O propósito da reforma ortográfica não é atuar como uma panacéia para os sérios problemas educacionais do Brasil. Se implementada poderá contribuir para uma melhor difusão e um melhor aproveitamento dos livros e demais portadores de textos impressos nos oito países lusófonos. Considerando que todos eles, uns mais que outros, têm produção editorial limitada, e também público leitor pequeno em relação às suas populações,terão muito a ganhar se todo o material impresso em qualquer dos oito países se guiar pelas mesmas normas ortográficas e circular sem restrições de qualquer ordem. É o que acontece nos países hispânicos.
O senhor tem razão quando dá exemplo de nações, como a França, que são avessas a reformas ortográficas. Países onde se fala francês ou inglês têm um acervo tão grande de publicações e uma tradição letrada tão consolidada que, em sua política lingüística, preferem preservar a tradição gráfica milenar , assumindo o ônus de ter a representação escrita da língua muito distante de sua expressão oral contemporânea. Esse é um ônus especialmente severo no momento de alfabetizar , mas esses países têm recursos e know how suficientes para arcar com ele. Mesmo assim, não se pode esquecer que no país mais rico do mundo o cidadão comum, e particularmente os estudantes, têm grande dificuldade no domínio da ortografia.
Ao fazer esse comentário, não estou querendo dizer que a reforma ortográfica que vem sendo discutida vai ajudar a tornar todos os brasileiros leitores fluentes. De fato, a grafia do português, proposta por fonólogos lusitanos no século dezenove, já tem caráter razoavelmente fonêmico, isto é, não temos uma relação biunívoca entre as letras e os fonemas da língua, mas como houve sucessivas reformas ortográficas, as ortografias vigentes refletem , com poucas exceções, a pronúncia contemporânea da língua . Os principais problemas com que nossos alfabetizandos deparam decorrem, de fato, da transferência de características da fala para a sua produção escrita, como por exemplo, a supressão do som do /r/ em final dos infinitivos verbais, muito comum na fala dos brasileiros em geral. Mas essa é uma seara em que a reforma, acertadamente, não intervém, pois são problemas que têm de ser tratados no processo de alfabetização.

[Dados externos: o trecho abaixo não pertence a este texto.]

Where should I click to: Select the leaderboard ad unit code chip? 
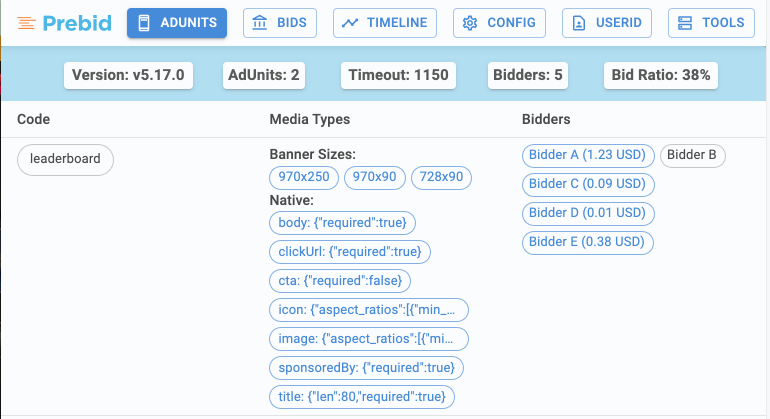pyautogui.click(x=66, y=159)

Fico imaginando que o senhor terá nascido e sido criado em uma família afeita às práticas de leitura e escrita. Crianças que provêm de famílias letradas neste país já trazem consigo para a escola bastante familiaridade com o que hoje vem sendo chamado de cultura de letramento. Mas não é essa a realidade de milhões de brasileiros. Segundo o Índice Nacional de Alfabetismo, INAF, 74 % dos brasileiros adultos são analfabetos funcionais. Na Finlândia e em alguns outros países adiantados, a s crianças são alfabetizadas na família. Mas como (e quando?) isso poderia acontecer no Brasil se apenas 26% dos adultos lêem com desenvoltura?

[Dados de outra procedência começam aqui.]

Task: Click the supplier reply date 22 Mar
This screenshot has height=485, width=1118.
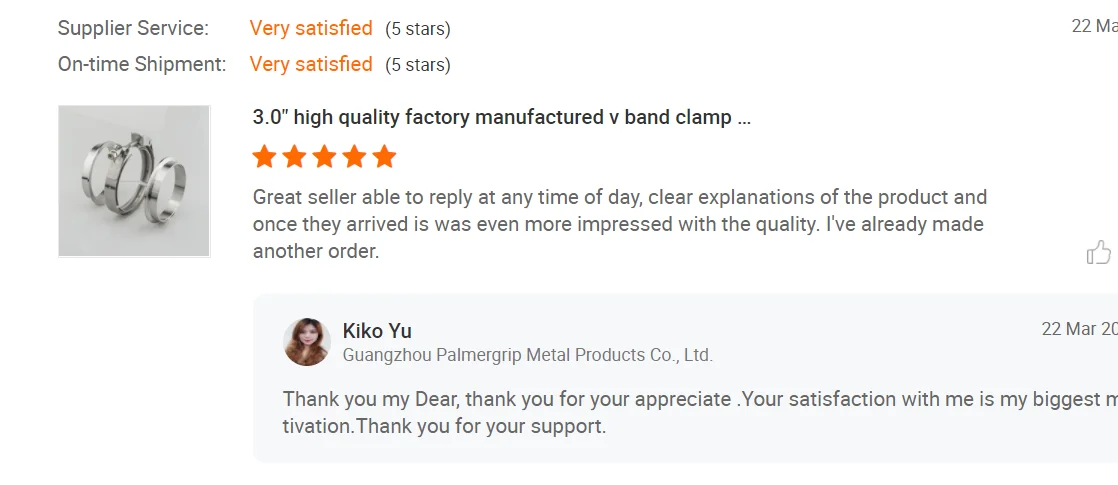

Quando as escolas brasileiras priorizam o “universo do educando ‘”_ expressão que lhe parece uma empulhação pedagógica, estão ajustando seu trabalho aos antecedentes dos alunos, considerando especialmente a realidade daquele que não teve oportunidades de participar de práticas letradas entes de chegar à escola. Esse aluno não é menos capaz, apenas tem menos experiência com o mundo da escrita e da leitura. Levar em conta o “universo do educando” não é restringir a esse universo o trabalho escolar, é tomá-lo como ponto de partida. Ou, como disse o sociolingüista educador, Dell Hymes, (ele é norte-americano, não é comunista nem terceiro-mundista): “To speak to their condition” , orientar o trabalho escolar à condição dos educandos. O ponto de partida é flexível, mas o ponto de chegada tem de ser o mesmo para todos , que têm de aprender a ler, a escrever e a usar as operações matemáticas básicas no ensino fundamental, de modo a poder valer-se essas habilidades para continuar a aprender.
Ainda temos de falar da gramática... A gramática descritiva da língua fornece recursos indispensáveis para que os usuários dessa língua, de modo especial os que estão na escola, possam analisar sua estrutura e seus usos e refletir sobre eles. Essa prática lhes permitirá usar a língua oral e a escrita com segurança, ampliando as suas competências comunicativas à medida que sua vivência em sociedade o exigir . É pra isso, principalmente, que serve a gramática pedagógica: facilitar o processo de reflexão sobre as muitas possibilidades que a língua oferece aos falantes . Mas a escola brasileira distorceu essa finalidade da gramática e , por muitas décadas, ensinar português passou a ser sinônimo de ensinar a terminologia gramatical, consignada em documento legal, com seus inventários , suas regras e infindáveis exceções. O senhor há de convir que conhecer a classificação dos substantivos de cor não habilita ninguém a falar ou escrever bem.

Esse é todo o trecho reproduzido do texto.